Ant, whose businesses also include consumer lending and the distribution of insurance products, stated that Ma and nine of its other major shareholders had agreed to no longer act in concert when exercising voting rights and would only vote independently going forward. Ant’s businesses also include consumer lending and the distribution of insurance products. It was also stated that the economic interests of Ant’s shareholders would not be affected in any way by the changes that were made. Ant also said that it will increase the number of independent directors on its board by one, bringing the total number to five. This would make independent directors the majority of the board members at the business. There are presently eight directors serving on the board.

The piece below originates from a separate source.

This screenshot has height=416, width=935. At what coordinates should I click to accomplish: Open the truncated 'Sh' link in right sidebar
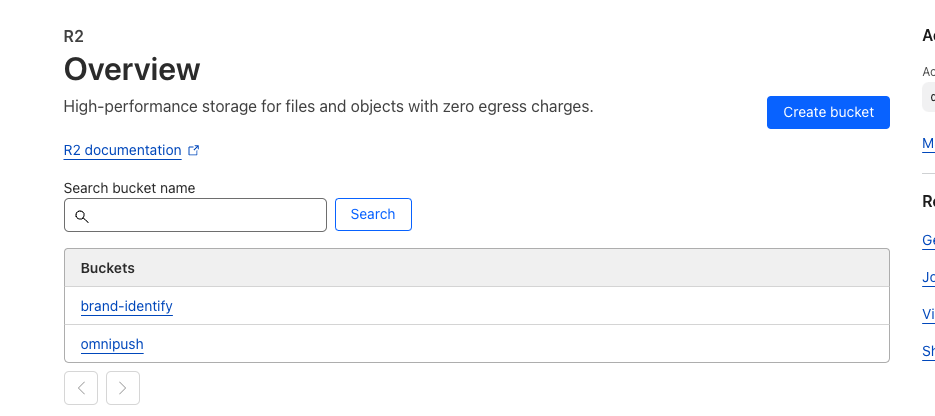click(928, 352)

It was said in the company’s official release that “as a consequence of this, there will no longer be a scenario where a direct or indirect shareholder would have exclusive or joint control over Ant Group.” In April 2021, Reuters published an article stating that Ant was investigating several alternatives for Ma, one of China’s most successful and powerful businesspeople, to sell his interest in Ant and give up leadership of the company.

In July of the previous year, the Wall Street Journal claimed, citing anonymous sources, that Ma may give up control of Ant by delegating part of his voting authority to Ant employees such as Chief Executive Officer Eric Jing. A few days after Ma openly criticised authorities in a speech in October 2020, Ant’s market listing in Hong Kong and Shanghai was stalled. Since that time, the huge enterprise he controls has been the subject of regulatory scrutiny and is undergoing a restructure.

Since the regulatory crackdown that has reined in the country’s technological titans and done away with a laissez-faire strategy that fostered fast expansion, Ma has mainly concealed himself from public view. In the past, Ma was known for his outspokenness. According to Andrew Collier, managing director of Orient Capital Research, “Jack Ma’s resignation from Ant Financial, a firm he established, illustrates the resolve of the Chinese authorities to decrease the power of significant private investors.” Ant Financial is an online financial services provider.

“The most productive areas of the Chinese economy will continue to suffer as a direct result of this trend.”

According to a story from Reuters from last year, Ant and Alibaba have been untangling their operations from each other and individually pursuing new business in response to the disapproval of monopolies and unfair competition by Chinese government authorities. Confirming a shift that began in the middle of the previous year, Ant said on Saturday that its management will no longer participate in the Alibaba Partnership, which is a group that has the ability to propose the majority of the board members for the e-commerce behemoth.